Cada qual com sua função específica e independentes.
Recentemente, o deputado Luciano Zica, do PT, achou por bem convidar onze magistrados federais para depor em uma CPI, alegando que os magistrados poderiam ajudar a melhorar as leis.
Evidentemente que esses magistrados não compareceram, pois a sua função é interpretar as leis e julgar.
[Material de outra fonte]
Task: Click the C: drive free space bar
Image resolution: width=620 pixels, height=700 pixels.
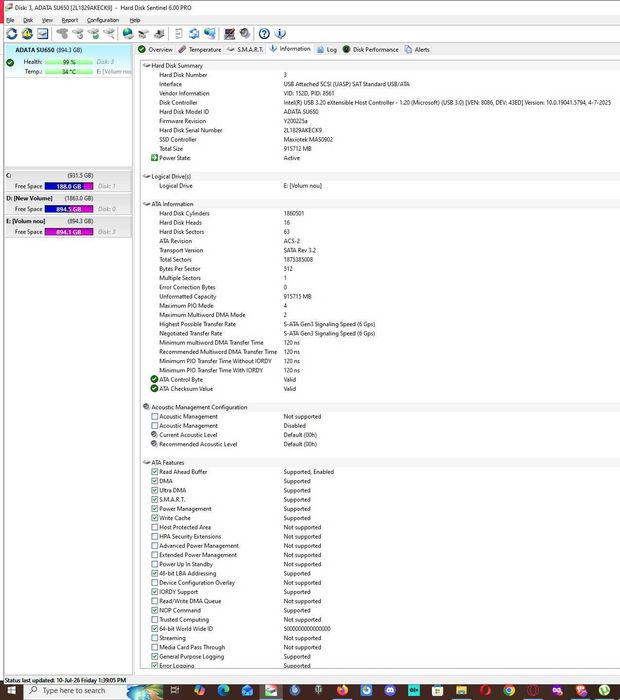Action: click(69, 186)
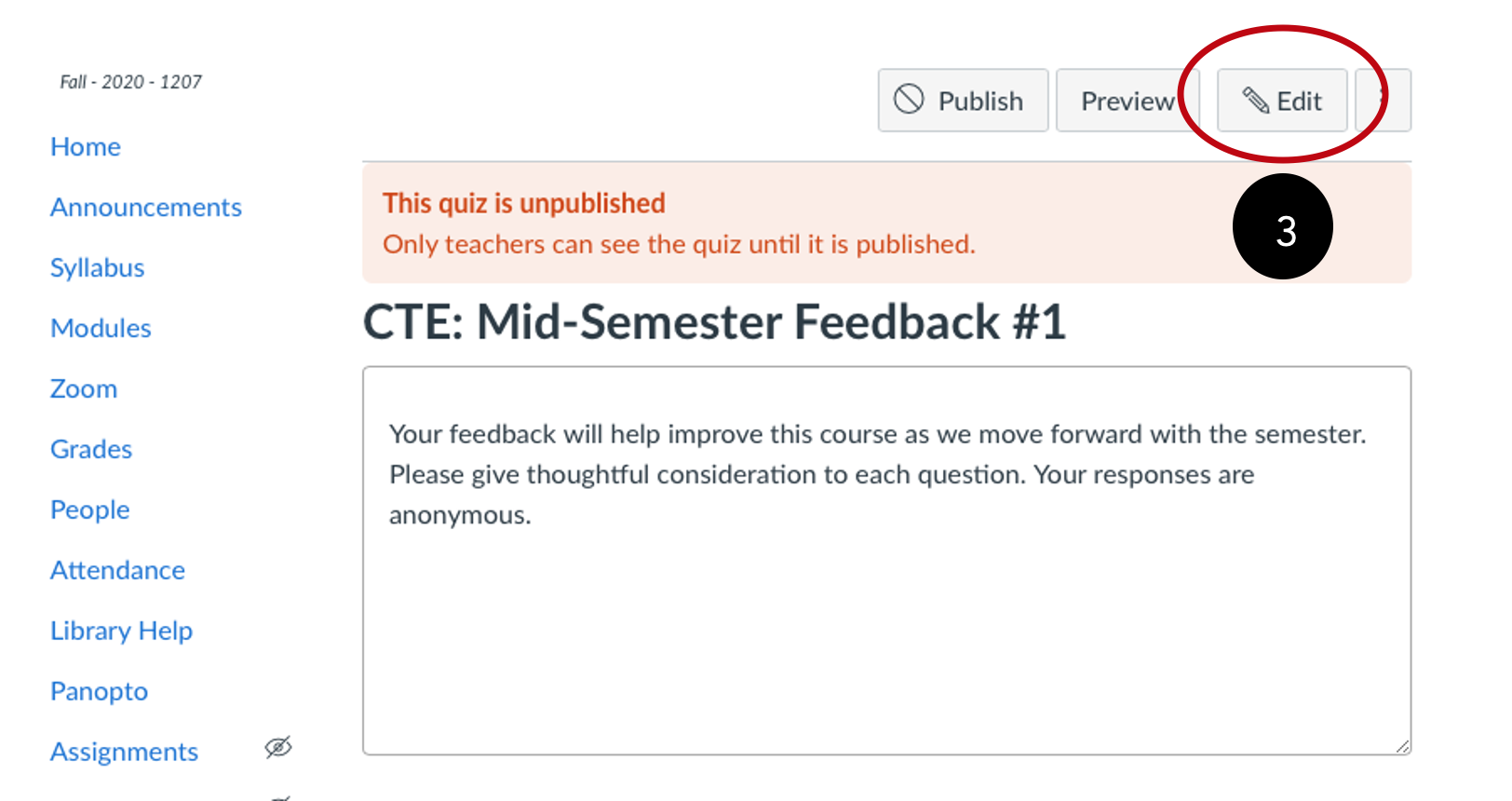The height and width of the screenshot is (801, 1512).
Task: Click the Publish button with circle-slash icon
Action: (963, 101)
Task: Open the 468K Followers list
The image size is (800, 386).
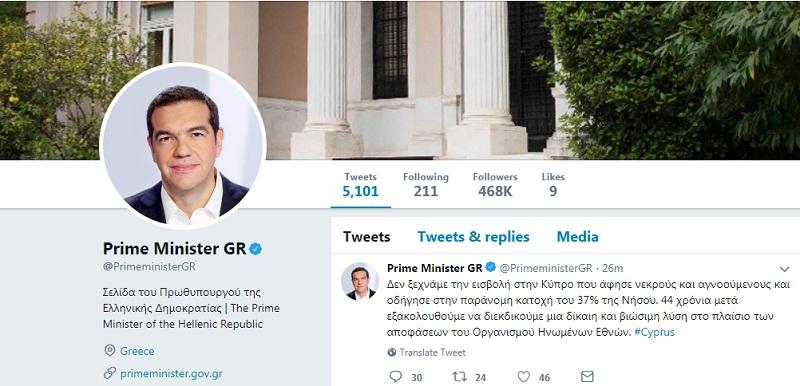Action: click(x=495, y=185)
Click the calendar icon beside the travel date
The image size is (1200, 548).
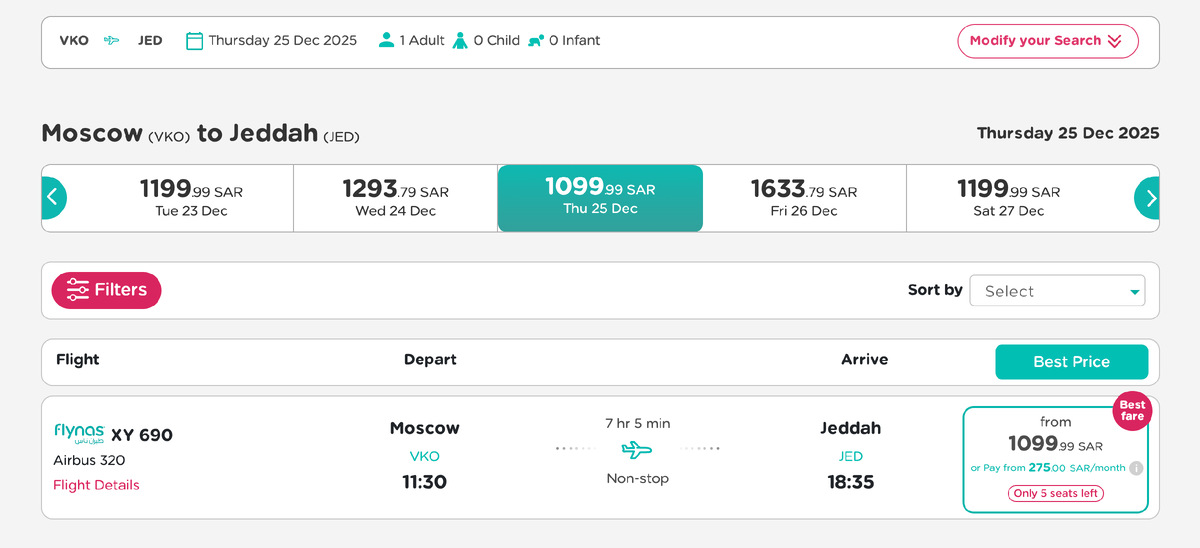coord(195,41)
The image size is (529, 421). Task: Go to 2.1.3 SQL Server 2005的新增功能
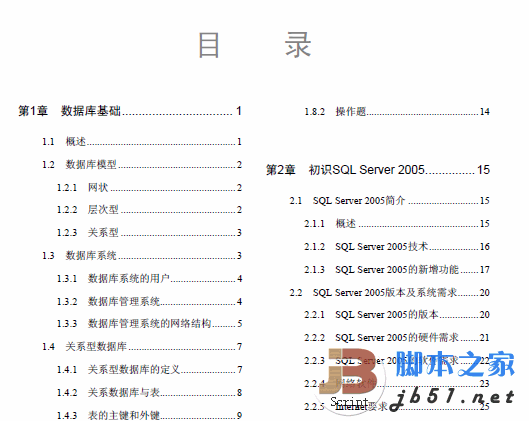click(x=397, y=270)
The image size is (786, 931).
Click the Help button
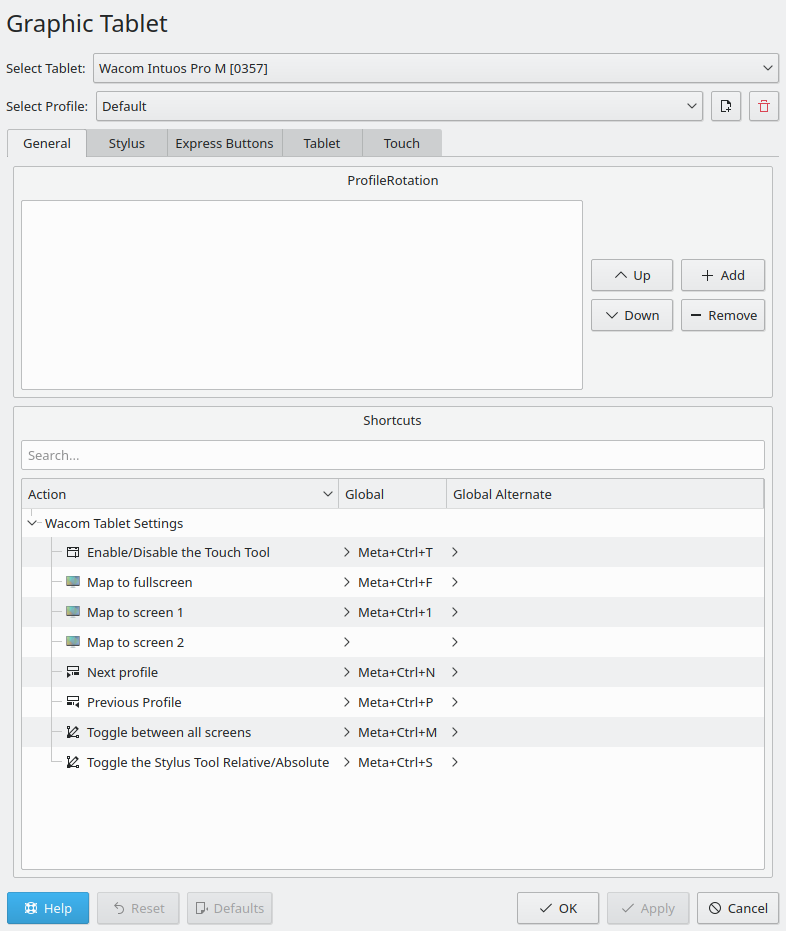pyautogui.click(x=48, y=908)
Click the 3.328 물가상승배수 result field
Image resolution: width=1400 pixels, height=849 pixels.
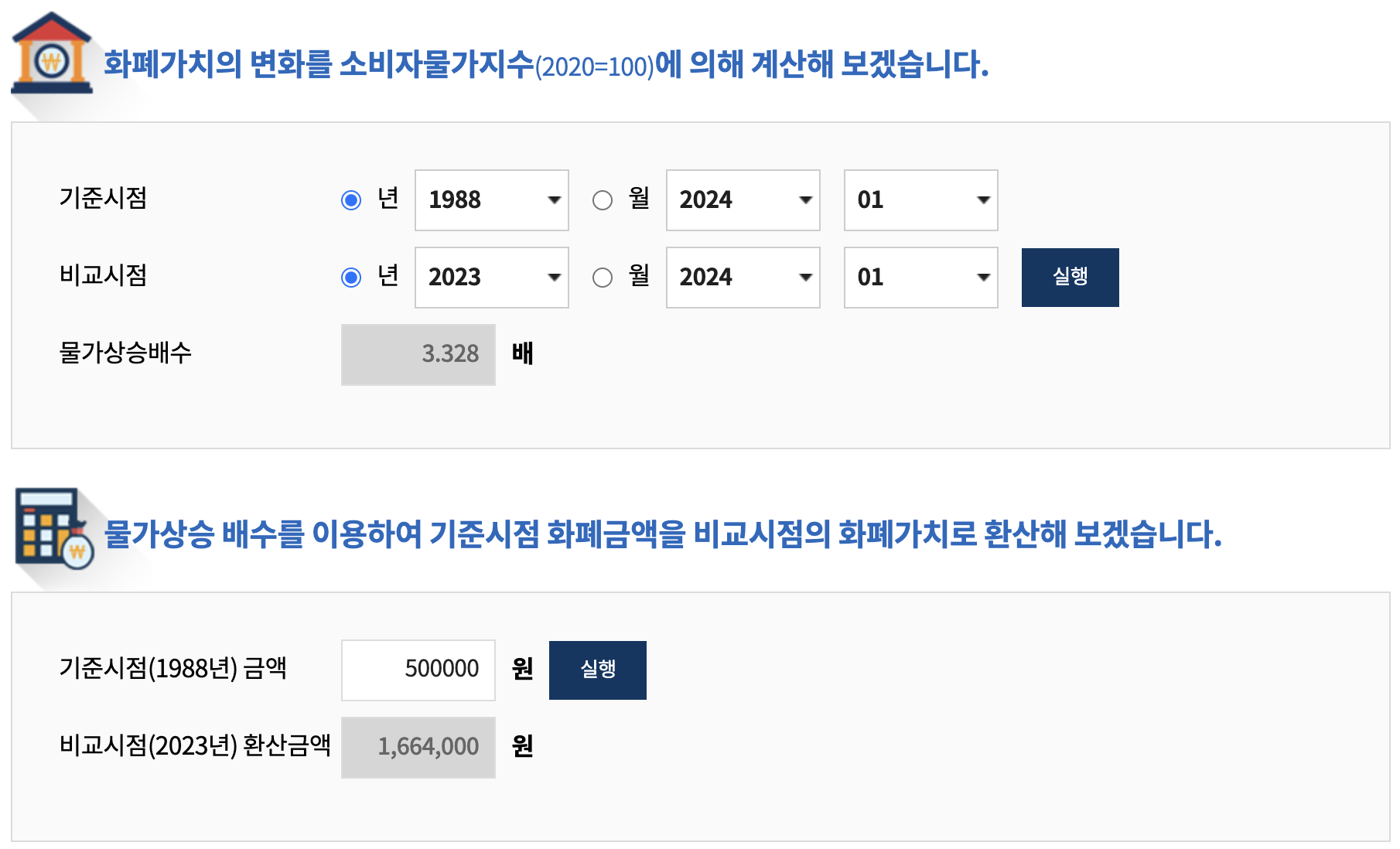418,354
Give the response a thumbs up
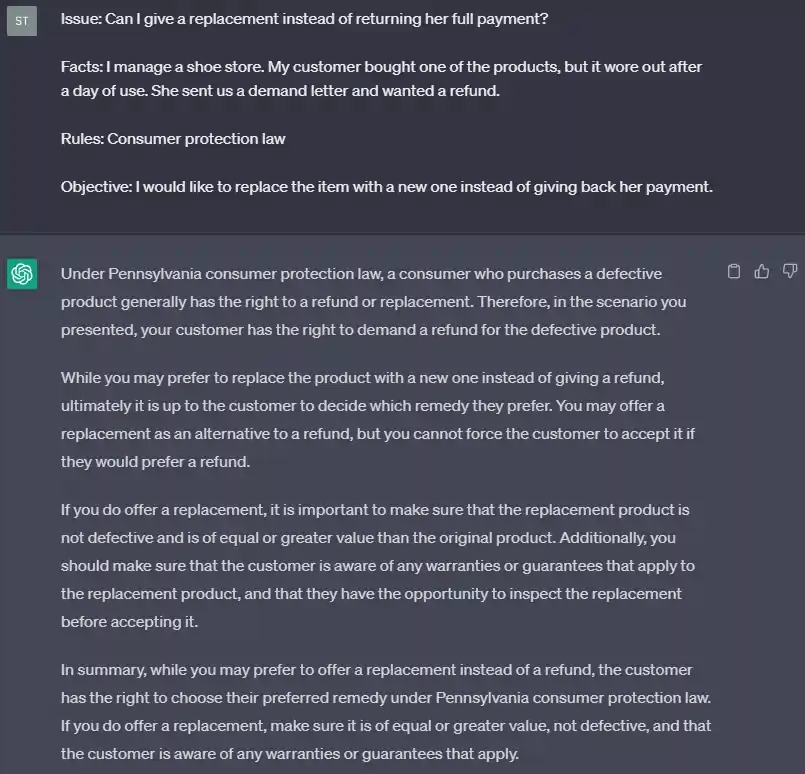The image size is (805, 774). (761, 271)
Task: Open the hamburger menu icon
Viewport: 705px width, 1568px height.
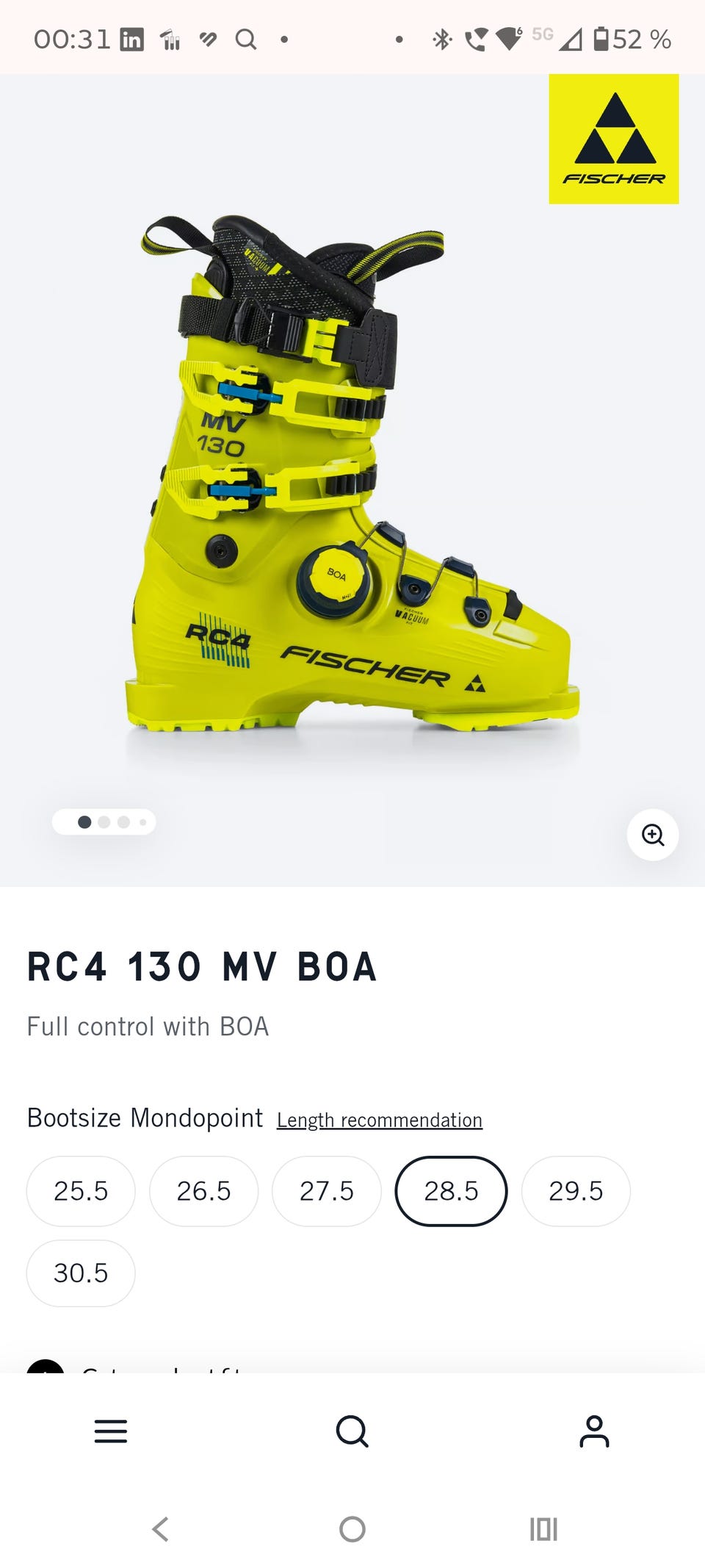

A função de legislar é deles, deputados.
Talvez a idéia do deputado pudesse ser melhor desenvolvida e teríamos apenas dois poderes (contrariando Montesquieu), Judiciário e Executivo. O Judiciário seria dividido em dois setores. Um Setor Legislativo (faria as leis), e outro Setor Judiciário, que interpretaria e aplicaria as leis. Desta forma, ficaríamos livres dos deputados legisladores e teríamos magistrados legisladores.
Com certeza, teríamos leis melhores, mais claras, eficientes, feitas por quem realmente entende de leis. Concordo que a idéia não é das mais simpáticas, mas seria cansativo demais enumerar as vantagens que surgiriam com essa mudança.